Learning Across Domains: Applications to Text-based Person Search and Multi-Source Domain Adaptation
Abstract
With rapid development in technology and ubiquitous presence of diverse types of sensors, a large
amount of data from different modalities (e.g., text, audio, images etc.) describing the same person/
object/event has become easily available. Similarly, multiple datasets targeted towards the same
task but exhibiting different data distributions are often available. To be able to learn and utilize
the complementary information present across diverse domains can be immensely valuable towards
building more intelligent models. Cross-modal learning and domain adaptation techniques are closely
related to learning under such scenarios. In this thesis, we investigate and provide novel algorithms
for two applications of learning across domains - namely Text-based Person Search and Multi-Source
Domain Adaptation.
Person search in a camera network is an important problem in the field of intelligent video surveillance.

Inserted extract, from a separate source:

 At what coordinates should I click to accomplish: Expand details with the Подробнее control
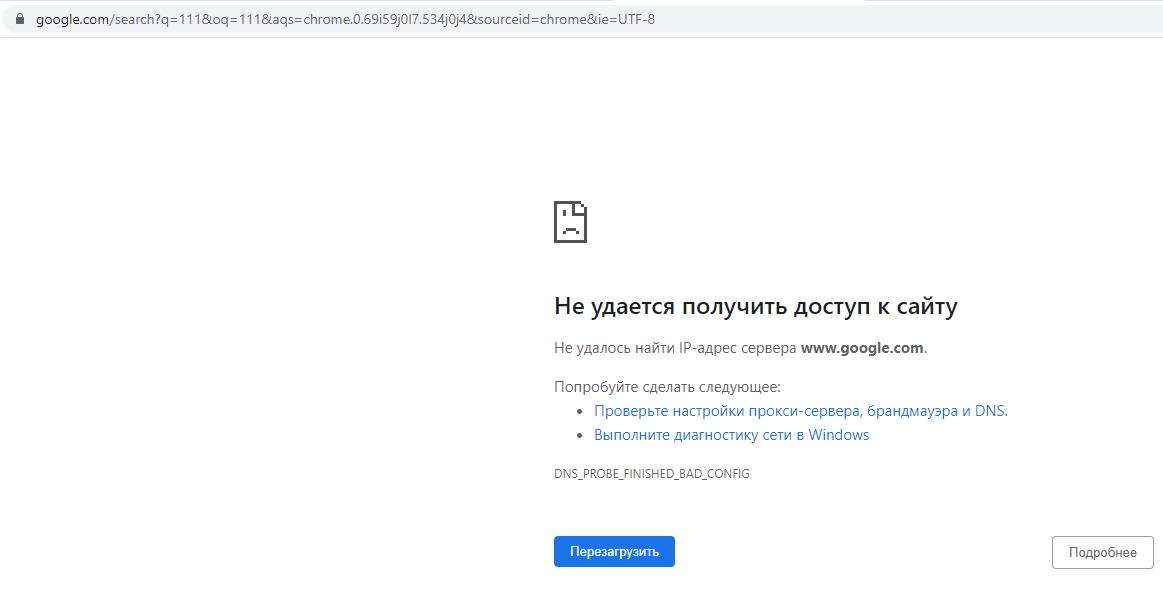point(1102,551)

Often the search query comes in the form of unstructured textual description of the target of
interest, and the goal is to retrieve the pedestrian images that best match this description. In the first
part of the thesis, we investigate methods for this cross-modal retrieval problem of Text-based Person
Search. Existing methods utilize class-id information to get discriminative and identity-preserving
features. However, it is not well-explored whether it is beneficial to explicitly ensure that the semantics
of the data are also retained. In the proposed work, we aim to create semantics-preserving
embeddings through an additional task of attribute prediction. Since attribute annotation is typically
unavailable in text-based person search, we first mine them from the text corpus. These attributes are
then used as a means to bridge the modality gap between the image-text inputs, as well as to improve
the representation learning. In summary, we propose an approach for text-based person search by
learning an attribute-driven space along with a class-information driven space, and utilize both for
obtaining the retrieval results. Our experiments show that learning the attribute space not only helps
in improving performance but also yields humanly-interpretable features.
In the second part of the thesis, we worked on Multi-Source Domain Adaptation, a problem involving
multiple data sources, which are of the same modality but follow different distributions. Domain
adaptation is a field of machine learning that aims at learning a model from a labelled source dataset,
such that the model performs well on samples drawn from an unlabelled target domain which has
iv
Abstract
a related but different distribution. The problem of single-source unsupervised domain adaptation
has been explored quite extensively. However, in practice, labelled data is often available from multiple,
differently distributed sources - giving rise to the problem of multi-source domain adaptation
(MSDA). Recent works in MSDA propose to learn a domain-invariant space for the sources and the
target. However, such methods treat each source to be equally relevant and are not sensitive to the
intrinsic relations amongst domains. In this work, we provide a novel algorithm for multi-source domain
adaptation which utilizes the multiple sources based on their relative importance to the target.
Our objective is to dynamically explore the relevance of sources, and then to perform weighted alignment
of domains. We experimentally validate the performance of our method on benchmark datasets,
and achieve state-of-the-art results on Office-Home and Office-Caltech.